PASSAGE DU TEXTE:
Le présent chapitre a rassemblé un aperçu des données dont on dispose en France sur les usagers de cocaïne et de crack. Comme nous l'avons souligné en début de chapitre, les sources d'informations sont rares dans ce domaine. Nous exprimons donc certaines réserves quant aux informations présentées ici. On pourrait même se demander si ces sources, ajoutées à des observations personnelles et à des entretiens avec les personnes concernées, permettent de rédiger un tel chapitre.

EXTRAIT DE DONNÉES:
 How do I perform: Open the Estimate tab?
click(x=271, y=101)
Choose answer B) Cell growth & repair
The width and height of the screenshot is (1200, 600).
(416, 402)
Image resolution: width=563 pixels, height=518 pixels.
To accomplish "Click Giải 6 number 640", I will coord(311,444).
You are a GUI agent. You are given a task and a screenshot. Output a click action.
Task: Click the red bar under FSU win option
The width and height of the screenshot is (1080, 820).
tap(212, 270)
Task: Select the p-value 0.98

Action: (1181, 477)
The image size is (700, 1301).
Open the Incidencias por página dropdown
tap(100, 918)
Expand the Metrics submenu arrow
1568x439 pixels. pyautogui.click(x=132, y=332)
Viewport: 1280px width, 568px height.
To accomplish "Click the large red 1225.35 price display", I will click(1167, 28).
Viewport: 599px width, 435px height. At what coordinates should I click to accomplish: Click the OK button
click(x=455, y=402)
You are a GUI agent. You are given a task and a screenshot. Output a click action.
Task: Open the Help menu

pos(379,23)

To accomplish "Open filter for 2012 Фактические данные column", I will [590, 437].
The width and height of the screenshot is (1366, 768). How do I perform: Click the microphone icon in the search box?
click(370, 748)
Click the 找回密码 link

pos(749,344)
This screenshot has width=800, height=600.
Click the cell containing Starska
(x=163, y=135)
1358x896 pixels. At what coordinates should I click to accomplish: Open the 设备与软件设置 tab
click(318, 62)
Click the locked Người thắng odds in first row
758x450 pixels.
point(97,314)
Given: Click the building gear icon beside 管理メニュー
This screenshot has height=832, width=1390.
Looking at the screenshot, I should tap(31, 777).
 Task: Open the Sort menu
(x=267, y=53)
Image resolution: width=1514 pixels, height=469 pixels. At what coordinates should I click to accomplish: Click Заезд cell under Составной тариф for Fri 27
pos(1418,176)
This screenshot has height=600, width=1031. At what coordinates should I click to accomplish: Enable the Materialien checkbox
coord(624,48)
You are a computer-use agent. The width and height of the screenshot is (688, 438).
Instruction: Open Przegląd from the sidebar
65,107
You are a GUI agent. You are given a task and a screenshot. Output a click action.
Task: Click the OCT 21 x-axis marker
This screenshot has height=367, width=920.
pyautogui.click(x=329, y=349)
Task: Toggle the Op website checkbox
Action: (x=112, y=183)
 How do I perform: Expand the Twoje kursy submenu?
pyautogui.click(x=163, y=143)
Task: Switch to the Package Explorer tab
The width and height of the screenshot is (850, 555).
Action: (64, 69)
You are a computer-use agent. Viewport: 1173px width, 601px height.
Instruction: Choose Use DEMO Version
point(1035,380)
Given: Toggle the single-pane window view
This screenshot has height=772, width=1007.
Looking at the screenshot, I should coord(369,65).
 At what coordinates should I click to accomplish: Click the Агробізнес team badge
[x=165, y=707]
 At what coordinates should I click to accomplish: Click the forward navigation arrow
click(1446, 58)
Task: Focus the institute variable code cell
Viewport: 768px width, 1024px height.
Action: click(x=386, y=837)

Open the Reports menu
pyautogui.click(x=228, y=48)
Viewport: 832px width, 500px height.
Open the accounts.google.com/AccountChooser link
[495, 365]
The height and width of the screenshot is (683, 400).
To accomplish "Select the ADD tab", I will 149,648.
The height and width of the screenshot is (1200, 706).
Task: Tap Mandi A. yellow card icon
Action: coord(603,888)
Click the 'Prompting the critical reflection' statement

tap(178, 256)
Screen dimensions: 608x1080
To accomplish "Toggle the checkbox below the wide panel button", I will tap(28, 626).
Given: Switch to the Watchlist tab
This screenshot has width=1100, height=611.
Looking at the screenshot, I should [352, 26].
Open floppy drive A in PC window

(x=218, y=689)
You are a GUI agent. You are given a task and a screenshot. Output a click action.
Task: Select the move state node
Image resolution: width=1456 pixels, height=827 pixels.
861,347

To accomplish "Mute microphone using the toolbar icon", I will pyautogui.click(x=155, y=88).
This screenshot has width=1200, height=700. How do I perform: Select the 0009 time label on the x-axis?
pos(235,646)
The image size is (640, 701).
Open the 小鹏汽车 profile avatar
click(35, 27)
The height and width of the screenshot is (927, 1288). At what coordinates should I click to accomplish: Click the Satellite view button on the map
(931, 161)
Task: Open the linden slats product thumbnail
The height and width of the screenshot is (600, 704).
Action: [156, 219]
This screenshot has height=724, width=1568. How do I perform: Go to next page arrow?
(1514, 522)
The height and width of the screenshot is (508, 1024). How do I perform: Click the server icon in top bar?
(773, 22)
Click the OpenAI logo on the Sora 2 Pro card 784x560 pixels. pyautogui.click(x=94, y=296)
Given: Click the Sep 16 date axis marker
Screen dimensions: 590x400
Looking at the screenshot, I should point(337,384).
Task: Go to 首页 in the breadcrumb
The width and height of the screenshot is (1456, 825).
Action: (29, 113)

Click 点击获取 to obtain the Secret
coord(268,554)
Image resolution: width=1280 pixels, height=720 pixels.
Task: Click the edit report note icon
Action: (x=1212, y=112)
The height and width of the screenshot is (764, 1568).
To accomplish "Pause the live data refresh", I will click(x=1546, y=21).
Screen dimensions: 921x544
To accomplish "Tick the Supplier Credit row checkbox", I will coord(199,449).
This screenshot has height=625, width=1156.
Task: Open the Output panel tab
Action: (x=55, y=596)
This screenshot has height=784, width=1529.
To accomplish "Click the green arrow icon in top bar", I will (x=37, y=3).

TRAVAIL À FAIRE:
[1] D'après le passage sur les usagers de cocaïne et de crack, comment sont les sources d'informations dans ce domaine ?
[2] Résumez en deux phrases le passage sur les usagers de cocaïne et de crack.
[3] Prolongez le passage sur les usagers de cocaïne et de crack à partir de sa dernière phrase.

PROBLÈMES RÉSOLUS:
[1] Elles sont rares.

[2] Le chapitre a rassemblé un aperçu des données disponibles en France sur les usagers de cocaïne et de crack, un domaine où les sources d'informations sont rares. Les auteurs émettent donc des réserves sur ces informations et se demandent même si ces sources, complétées par des observations personnelles et des entretiens avec les personnes concernées, permettent de rédiger un tel chapitre.

[3]
L'utilisation de sources d'information rares présente un danger. En effet, les données disponibles quant à la consommation de crack concernent seulement le milieu toxicomaniaque marginalisé de Paris et ne tiennent pas compte d'un usage de crack moins visible et non-déviant. Un tableau simpliste et erroné de la situation peut en résulter et aboutir à des conclusions fausses sur la consommation de crack. Dans le chapitre précédent, nous avions déjà souligné que de plusieurs phénomènes visibles qui accompagnent la consommation de crack (dans certains cas) sont souvent attribués aux propriétés pharmacologiques du produit, avec les risques de négliger l'usager lui-même (le contexte dont il est issu).[163]

Ce chapitre traite donc uniquement de ce qu'on sait en France sur la consommation de cocaïne et de crack, données que nous avons complétées par nos propres informations. Les sources françaises ont été présentées ici sans vérifier la fiabilité de l'image des usagers.

On sait peu de la consommation de cocaïne en France. Aucune étude de population n'a été menée dans ce domaine, et nous devons nous contenter d'une seule étude réalisée selon la méthode de "boule de neige". Elle montre que les usagers vivent en général dans des conditions relativement confortables et qu'ils ont peu de problèmes de santé.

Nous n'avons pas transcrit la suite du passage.